I made a push this week and managed to largely finish Month 11 of the Australian BOM.  It still needs a press, the spangles of the lace bobbins added with beads (which I will do after quilting) and it needs the tatting added in the corner coming out of the tatting shuttle.  The original has the tatting simulated by embroidery, but a clever tatter on the FB group came up with an actual tatting pattern to match the embroidery.  So I've been trying to re-learn how to tat the last few weeks, I had forgotten a lot more than I realised but then it probably has been 20 years since I last tatted.  I managed a practice piece with lots of mistakes, and now I have started the real thing.


I'm quite cross about my Tilda Cot Quilt.  My 3/4 of a yard of border fabric arrived, neatly and squarely cut, and I sliced it up into border widths and sewed it on.  It wasn't until I stepped back to view the finished result that I realised the apparently random shell print is in fact linear, and was either printed off grain or my fabric wasn't as squarely cut as it appeared.  The result is wonky lines of shells that look like they were cut by a drunk.  I don't have enough fabric to re-do it.  I suppose the future baby owner won't care but it's still annoying.  Hopefully the quilting texture will obscure the lines a little bit.
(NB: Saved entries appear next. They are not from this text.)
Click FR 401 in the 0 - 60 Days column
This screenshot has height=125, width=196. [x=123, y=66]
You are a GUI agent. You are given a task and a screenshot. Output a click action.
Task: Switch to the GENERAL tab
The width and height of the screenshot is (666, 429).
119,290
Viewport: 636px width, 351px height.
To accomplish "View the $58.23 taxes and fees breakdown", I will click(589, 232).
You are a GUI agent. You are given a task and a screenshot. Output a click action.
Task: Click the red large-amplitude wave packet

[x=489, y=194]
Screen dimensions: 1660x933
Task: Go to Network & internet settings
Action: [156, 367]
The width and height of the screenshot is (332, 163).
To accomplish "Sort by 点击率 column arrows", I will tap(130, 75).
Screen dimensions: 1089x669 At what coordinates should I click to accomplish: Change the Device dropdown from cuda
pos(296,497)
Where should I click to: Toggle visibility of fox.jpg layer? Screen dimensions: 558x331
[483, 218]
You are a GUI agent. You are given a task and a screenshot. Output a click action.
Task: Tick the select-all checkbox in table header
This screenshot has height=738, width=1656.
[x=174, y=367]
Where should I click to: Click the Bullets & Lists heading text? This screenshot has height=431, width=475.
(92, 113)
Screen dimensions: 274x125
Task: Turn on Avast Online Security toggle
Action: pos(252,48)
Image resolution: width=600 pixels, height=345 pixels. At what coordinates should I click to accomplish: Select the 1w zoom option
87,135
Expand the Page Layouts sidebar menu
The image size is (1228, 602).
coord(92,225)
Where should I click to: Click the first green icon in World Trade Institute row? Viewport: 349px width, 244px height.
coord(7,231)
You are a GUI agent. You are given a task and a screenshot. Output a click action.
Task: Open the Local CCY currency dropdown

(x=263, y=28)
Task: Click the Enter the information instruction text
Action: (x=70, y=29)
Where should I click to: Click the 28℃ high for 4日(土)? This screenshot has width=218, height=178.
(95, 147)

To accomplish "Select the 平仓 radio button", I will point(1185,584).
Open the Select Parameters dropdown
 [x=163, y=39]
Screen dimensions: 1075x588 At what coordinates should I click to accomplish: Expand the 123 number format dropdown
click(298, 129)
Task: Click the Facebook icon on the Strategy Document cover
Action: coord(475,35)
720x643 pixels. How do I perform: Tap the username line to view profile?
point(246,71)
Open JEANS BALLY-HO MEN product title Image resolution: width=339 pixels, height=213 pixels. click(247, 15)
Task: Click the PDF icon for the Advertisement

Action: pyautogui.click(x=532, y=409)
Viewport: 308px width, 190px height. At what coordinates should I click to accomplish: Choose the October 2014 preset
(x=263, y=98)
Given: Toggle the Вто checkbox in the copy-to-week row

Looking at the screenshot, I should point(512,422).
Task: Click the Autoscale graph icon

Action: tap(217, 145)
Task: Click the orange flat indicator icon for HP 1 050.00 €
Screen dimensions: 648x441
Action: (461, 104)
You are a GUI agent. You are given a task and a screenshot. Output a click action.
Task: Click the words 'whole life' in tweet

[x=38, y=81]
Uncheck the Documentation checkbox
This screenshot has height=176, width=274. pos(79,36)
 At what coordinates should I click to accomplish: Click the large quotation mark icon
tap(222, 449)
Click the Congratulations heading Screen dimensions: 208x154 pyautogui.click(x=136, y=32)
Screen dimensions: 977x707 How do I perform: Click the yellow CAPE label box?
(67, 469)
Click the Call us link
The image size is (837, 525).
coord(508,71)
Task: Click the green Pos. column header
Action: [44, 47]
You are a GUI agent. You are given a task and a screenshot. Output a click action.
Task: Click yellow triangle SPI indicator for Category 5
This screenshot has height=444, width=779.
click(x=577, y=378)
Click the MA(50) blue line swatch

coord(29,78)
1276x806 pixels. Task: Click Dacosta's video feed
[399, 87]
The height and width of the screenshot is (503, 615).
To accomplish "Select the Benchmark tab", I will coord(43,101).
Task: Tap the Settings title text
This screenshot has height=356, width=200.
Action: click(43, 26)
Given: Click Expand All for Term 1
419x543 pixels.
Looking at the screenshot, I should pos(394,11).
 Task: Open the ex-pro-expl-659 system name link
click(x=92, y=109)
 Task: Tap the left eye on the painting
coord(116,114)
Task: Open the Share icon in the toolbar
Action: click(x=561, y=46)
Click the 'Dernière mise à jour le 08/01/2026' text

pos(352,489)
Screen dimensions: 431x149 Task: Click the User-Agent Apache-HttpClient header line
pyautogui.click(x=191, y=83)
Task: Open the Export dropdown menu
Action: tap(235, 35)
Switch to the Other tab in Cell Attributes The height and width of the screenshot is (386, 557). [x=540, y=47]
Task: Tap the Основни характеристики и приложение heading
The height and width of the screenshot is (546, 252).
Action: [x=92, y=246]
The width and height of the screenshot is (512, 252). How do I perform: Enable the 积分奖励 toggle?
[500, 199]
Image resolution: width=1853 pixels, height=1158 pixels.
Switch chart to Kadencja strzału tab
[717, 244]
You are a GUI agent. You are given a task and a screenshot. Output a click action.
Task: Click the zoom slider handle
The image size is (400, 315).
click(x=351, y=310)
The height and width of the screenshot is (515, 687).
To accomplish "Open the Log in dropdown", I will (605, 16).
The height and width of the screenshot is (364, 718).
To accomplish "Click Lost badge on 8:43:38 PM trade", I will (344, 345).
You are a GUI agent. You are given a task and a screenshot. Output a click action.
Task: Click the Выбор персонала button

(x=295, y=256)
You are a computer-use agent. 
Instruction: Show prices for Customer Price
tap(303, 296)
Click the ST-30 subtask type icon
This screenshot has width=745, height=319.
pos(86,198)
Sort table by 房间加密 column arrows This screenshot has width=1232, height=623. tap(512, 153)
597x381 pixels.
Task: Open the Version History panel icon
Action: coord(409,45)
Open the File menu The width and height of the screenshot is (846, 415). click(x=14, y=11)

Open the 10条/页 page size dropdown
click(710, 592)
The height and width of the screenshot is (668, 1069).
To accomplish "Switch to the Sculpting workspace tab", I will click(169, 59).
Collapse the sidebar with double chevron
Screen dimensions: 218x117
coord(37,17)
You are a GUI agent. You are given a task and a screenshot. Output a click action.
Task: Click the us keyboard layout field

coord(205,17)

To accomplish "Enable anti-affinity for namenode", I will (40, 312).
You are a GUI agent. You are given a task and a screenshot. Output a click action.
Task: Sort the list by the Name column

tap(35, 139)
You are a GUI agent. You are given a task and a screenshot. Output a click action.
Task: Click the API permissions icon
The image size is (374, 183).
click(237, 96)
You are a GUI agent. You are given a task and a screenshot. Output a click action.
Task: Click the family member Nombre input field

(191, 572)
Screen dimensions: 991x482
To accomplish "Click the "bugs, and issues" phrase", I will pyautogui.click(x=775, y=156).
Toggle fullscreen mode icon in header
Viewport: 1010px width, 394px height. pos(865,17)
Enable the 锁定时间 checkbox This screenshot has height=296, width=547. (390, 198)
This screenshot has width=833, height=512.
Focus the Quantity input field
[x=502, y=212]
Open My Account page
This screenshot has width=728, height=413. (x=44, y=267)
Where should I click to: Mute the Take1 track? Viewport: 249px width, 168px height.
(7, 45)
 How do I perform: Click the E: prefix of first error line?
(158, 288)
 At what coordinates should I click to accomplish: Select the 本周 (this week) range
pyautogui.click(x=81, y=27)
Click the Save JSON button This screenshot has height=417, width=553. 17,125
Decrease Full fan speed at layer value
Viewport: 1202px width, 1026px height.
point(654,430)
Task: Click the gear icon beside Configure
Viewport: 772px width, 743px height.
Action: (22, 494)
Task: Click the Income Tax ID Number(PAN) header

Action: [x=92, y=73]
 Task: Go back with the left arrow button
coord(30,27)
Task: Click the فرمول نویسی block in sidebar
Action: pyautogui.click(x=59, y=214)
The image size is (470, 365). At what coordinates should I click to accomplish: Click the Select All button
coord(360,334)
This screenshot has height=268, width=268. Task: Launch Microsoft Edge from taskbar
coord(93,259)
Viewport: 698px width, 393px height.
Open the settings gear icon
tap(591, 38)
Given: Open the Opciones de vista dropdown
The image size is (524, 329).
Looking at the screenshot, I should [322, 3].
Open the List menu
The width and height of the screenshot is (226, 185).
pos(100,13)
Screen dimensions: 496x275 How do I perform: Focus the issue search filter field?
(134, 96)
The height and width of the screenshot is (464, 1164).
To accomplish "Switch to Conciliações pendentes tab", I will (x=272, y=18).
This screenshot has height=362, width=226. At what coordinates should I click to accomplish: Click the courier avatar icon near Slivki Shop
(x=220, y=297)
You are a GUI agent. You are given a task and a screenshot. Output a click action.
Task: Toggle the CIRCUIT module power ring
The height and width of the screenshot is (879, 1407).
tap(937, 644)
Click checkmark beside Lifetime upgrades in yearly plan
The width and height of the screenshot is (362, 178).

The transformation of DS's former bedroom is now complete, with the new carpet being laid on Tuesday.  Formerly like the black hole of Calcutta, the room is now a calming and restful sea of beige.  I said to DH that I would have hated everything about it when I was in my 20s, when I thought beige and magnolia were old-fashioned and boring. I would have wanted wallpaper and patterned carpet and fancy ballooned curtains and more more more.  Now in our late middle-age, we both feel the room is so peaceful and tranquil that we almost don't want to even use it for anything.  Maybe I should learn to meditate and it can be the meditation room.  I am looking forward to DS's reaction when he eventually visits, I think he is going to be pretty shocked.  We have put the furniture back in.  I am going to use the bed to spread out my entire quilt collection, to give the textiles a rest from being folded up in cupboards.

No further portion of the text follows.